As far as sexually transmitted infections are concerned, most people know the 5 most common ones: Chlamydia, Gonorrhea, Genital Herpes, Genital Warts and HIV. However, there are a whole bunch of other sexually transmitted infections that most people know very little about, such as hepatitis B, trichomoniasis and syphilis, to name a few. Another little-known sexually transmitted infection is Ulcus molle, also called soft chancre. Would you be able to recognize the signs of this or know how to treat it?
Ulcus molle is an ulcerative disease, which is convenient in a certain way, as it makes it easy to diagnose. Unlike its silent relatives (chlamydia and Gonorrhoea, for example, are often asymptomatic), Ulcus molle causes various symptoms, but mostly causes painful ulcers in the private genital area.
The symptoms differ slightly between men and women. It is important, to know what to look for based on gender.

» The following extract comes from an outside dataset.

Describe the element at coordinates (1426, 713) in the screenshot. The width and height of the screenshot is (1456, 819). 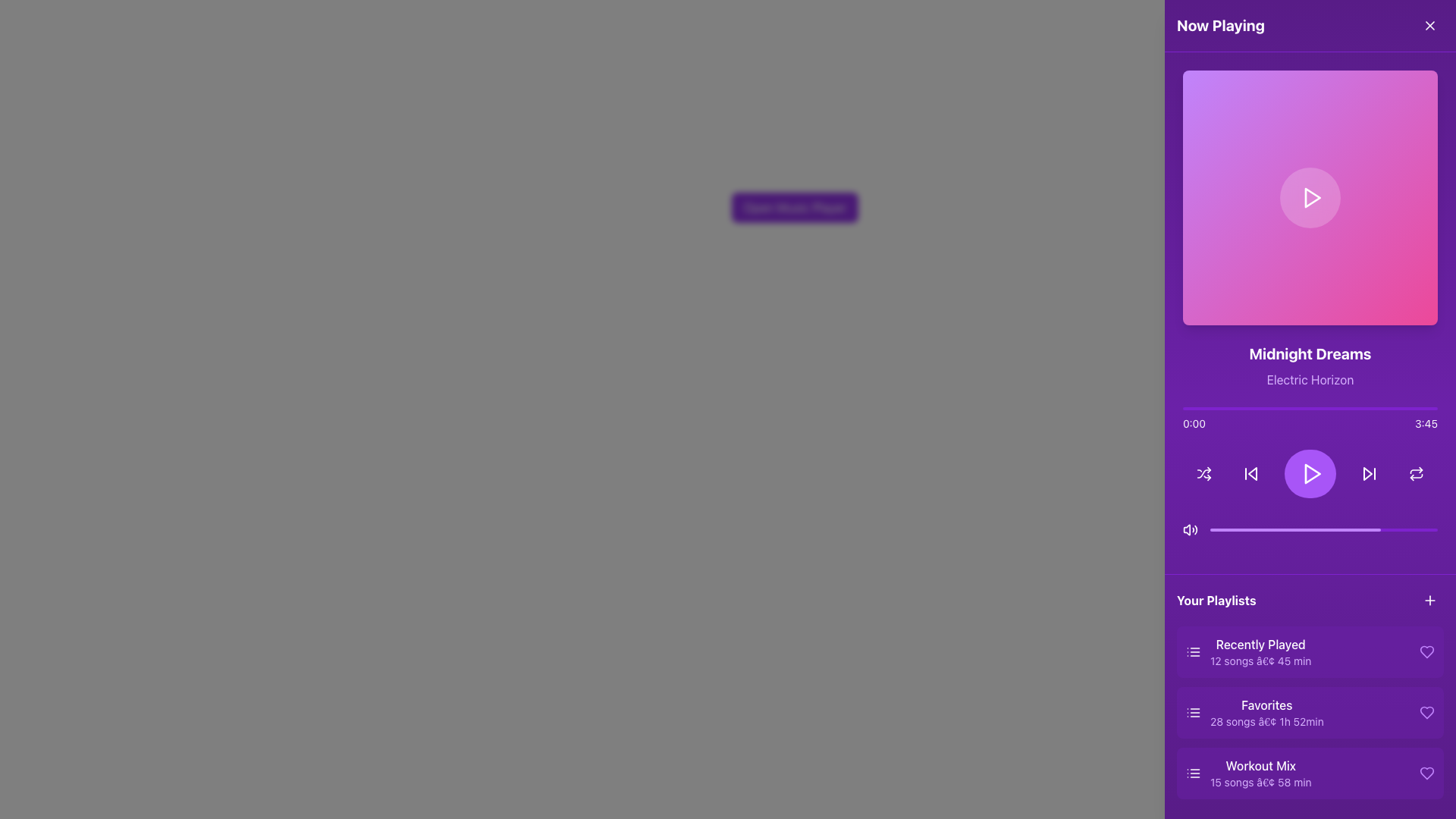
I see `the Heart icon located` at that location.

Men often develop only a single genital ulcer ( penile ulcer ), which starts as a small red bump and develops into an open wound within 1-2 days. Men can develop more than one ulcer, but this is unusual. The ulcer often appears at the tip of the penis, but can also appear in other parts of the genital area.
Women often feel no symptoms at all, or do not notice the symptoms at first. When symptoms become noticeable, it is the same type of genital ulcer as in men, but it is not unlikely that women will have 4 or more of them. They are often found on the inner and outer vaginal lips and can lie in a quasi symmetrical form on both sides of the vagina -these are called contact ulcers.

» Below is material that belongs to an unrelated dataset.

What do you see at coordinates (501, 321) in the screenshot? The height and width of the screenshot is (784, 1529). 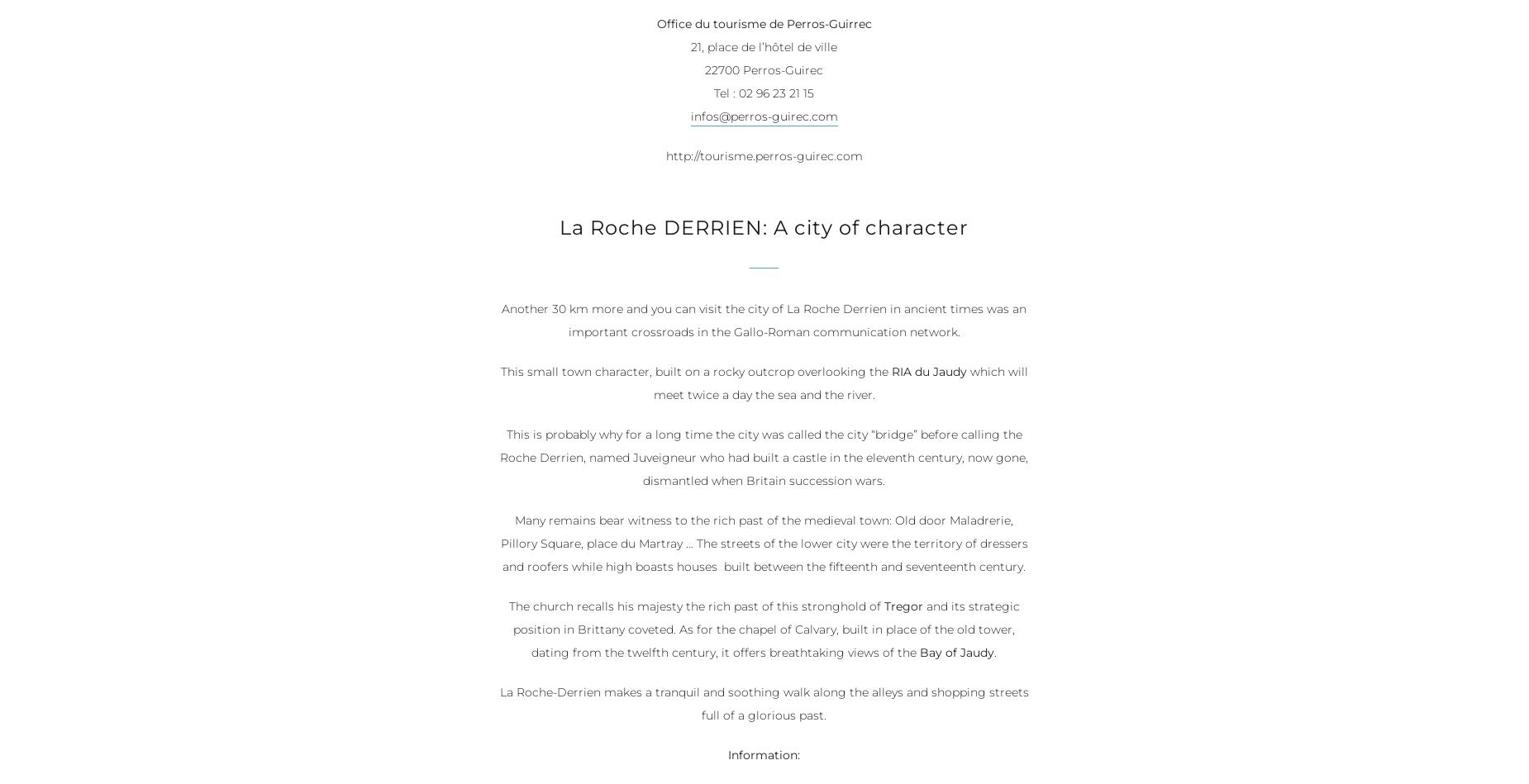 I see `'Another 30 km more and you can visit the city of La Roche Derrien in ancient times was an important crossroads in the Gallo-Roman communication network.'` at bounding box center [501, 321].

If you notice sore spots on your genitals, you may immediately think of genital herpes. However, it is important to make a correct diagnosis, as the treatment methods for the two diseases are quite different.
While the sores caused by genital herpes look like small fluid vesicles and appear in groups, the ulcers caused by ulcer molle appear one by one. Initially they are small red bumps that look like pimples and develop into open wounds within a few days. Once the ulcer has burst open, it usually has a clear edge, a jagged or irregular shape and a deep-lying core that appears white or grey.

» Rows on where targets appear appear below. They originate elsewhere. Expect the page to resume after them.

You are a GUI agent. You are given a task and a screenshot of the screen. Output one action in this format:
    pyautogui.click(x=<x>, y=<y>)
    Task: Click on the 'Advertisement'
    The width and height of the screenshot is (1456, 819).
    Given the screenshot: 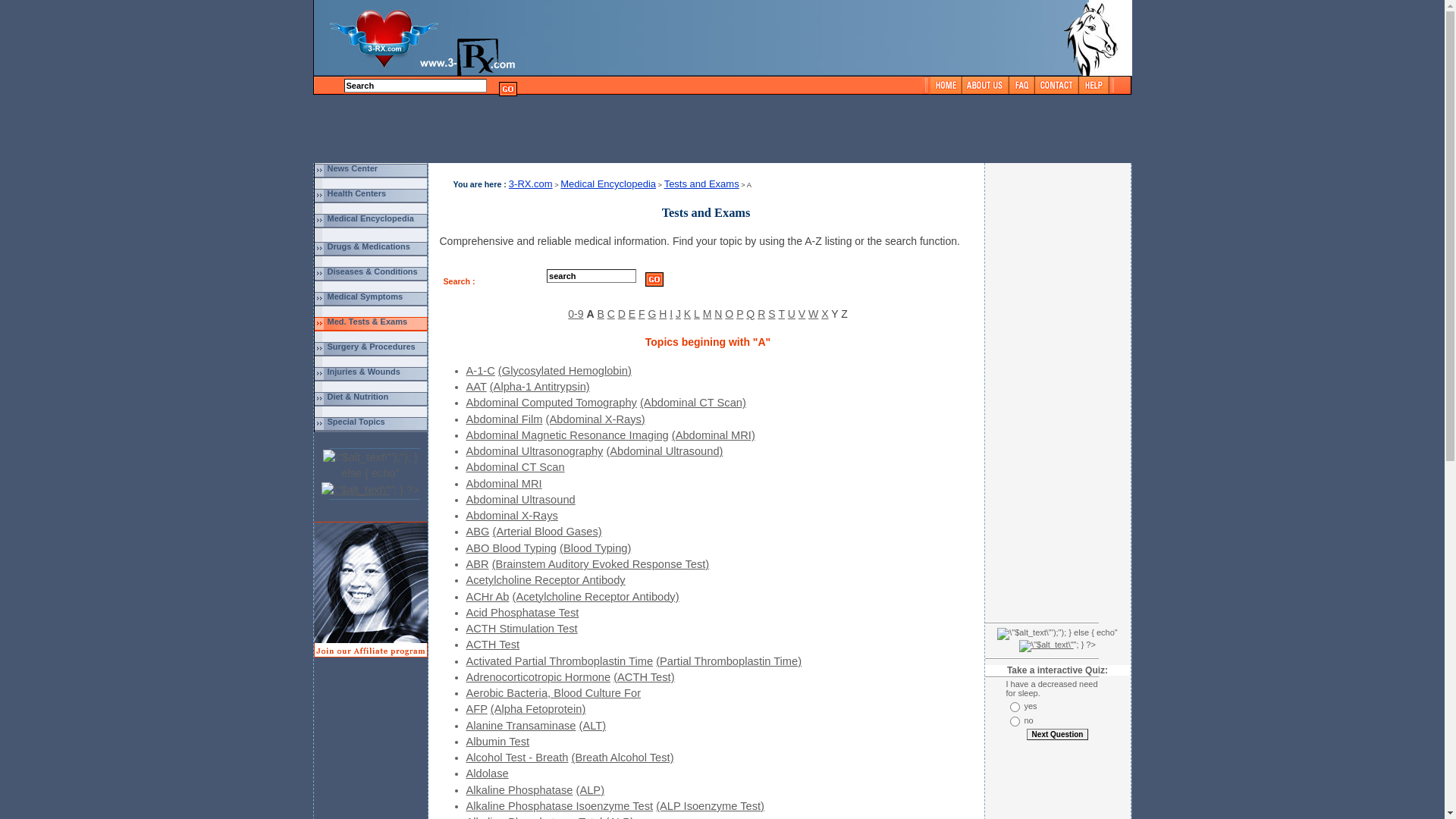 What is the action you would take?
    pyautogui.click(x=1012, y=390)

If the ulcers appear first, they can easily be confused with the abscesses caused by syphilis, but the difference is pain. Syphilis usually causes little or no pain, but ulcers caused by Ulcus molle are very painful and can start bleeding when touched or scratched. Their size also varies; they can range in size from 3 millimetres to 5 centimetres.
Additional symptoms for both men and women are swollen glands and pain when urinating or having sex (although sex with Ulcus molle is of course not recommended).
Like other sexually transmitted diseases, Ulcus molle is transmitted through sexual intercourse or other sexual contact - the term "sexually transmitted disease" already indicates this.
The trigger for this disease is a bacterium called Haemophilus ducreyi, although diagnosing the bacterium can be difficult. There is no standard test for ulcer molle, but the disease usually is diagnosed by observing the symptoms and excluding other sexually transmitted diseases by running tests.
The symptoms of Ulcus molle start within 3-10 days after infection. Ulcus molle is highly contagious, and although it is rare in developed countries, it is the more common cause of genital ulcers worldwide.
Although ulcer molle is painful and the disease can be very disturbing due to its rarity and unfamiliarity, the good news is that it is curable.
Due to the fact that the infection is caused by a bacterium, Ulcus molle can be eliminated with a short course of antibiotic treatment. This means that you either take 1 gram of azithromycin once or 500 mg ciprofloxacin for 3 days.
Assuming that you are taking the medication properly and the bacterial strain you are infected with is not resistant to antibiotics, your condition should improve within 3-7 days. The full recovery time depends on the degree of ulcer disease; larger ulcers may take 2 weeks to heal completely.
Ulcus molle is highly contagious; therefore it is important that you maintain good hygiene while genital ulcers are present, otherwise they can spread to other parts of the body. Ulcus molle must be treated as the infection may increase the risk of contracting other sexually transmitted infections, especially HIV.
After infection, you should engage in protected sexual intercourse to prevent another case of Ulcus molle. Use condoms and get tested regularly.